- [Material for this exercise]

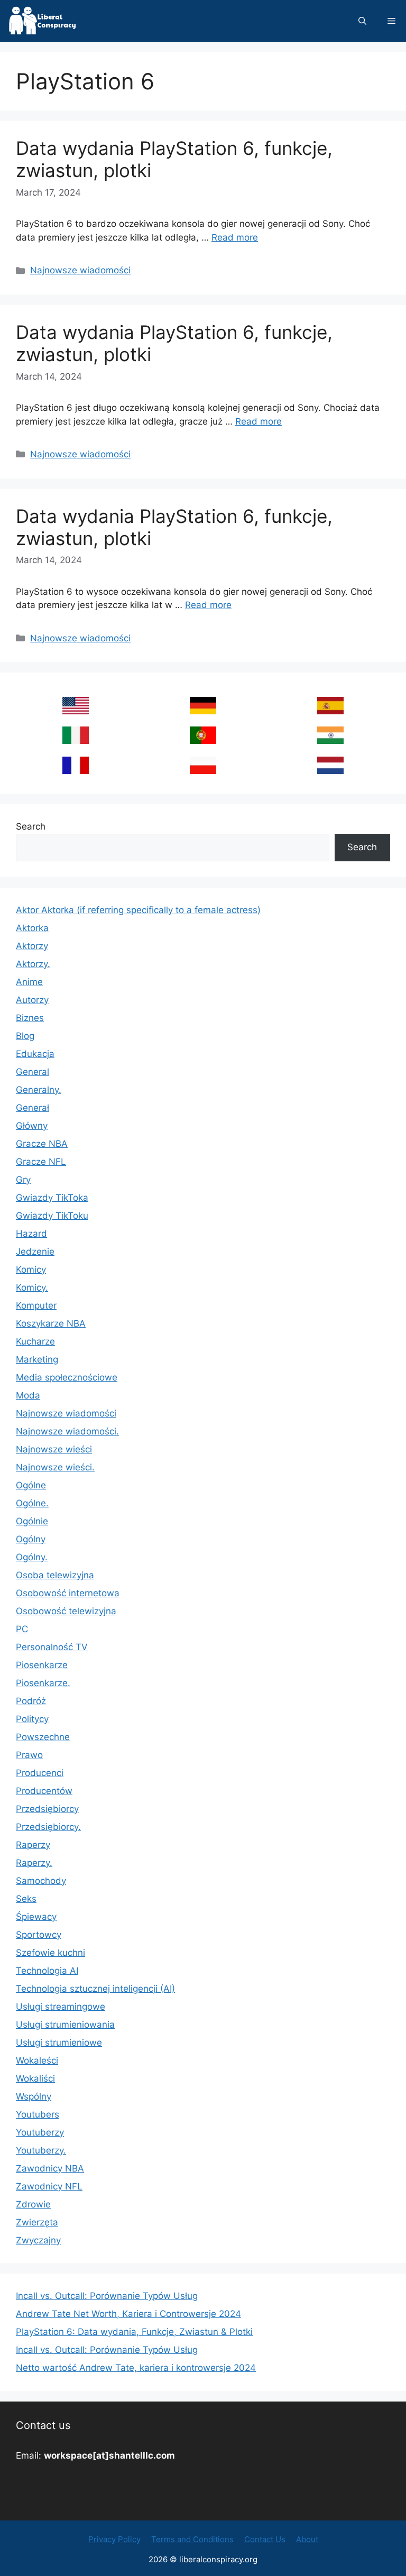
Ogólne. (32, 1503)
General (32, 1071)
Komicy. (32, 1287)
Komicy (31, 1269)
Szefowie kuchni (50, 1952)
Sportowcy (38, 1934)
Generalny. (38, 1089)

- [Exercise description] Exactly as written, copy out the listing, but without any pictures.

- [Result below]
Ogólne. (32, 1503)
General (32, 1071)
Komicy. (32, 1287)
Komicy (31, 1269)
Szefowie kuchni (50, 1952)
Sportowcy (38, 1934)
Generalny. (38, 1089)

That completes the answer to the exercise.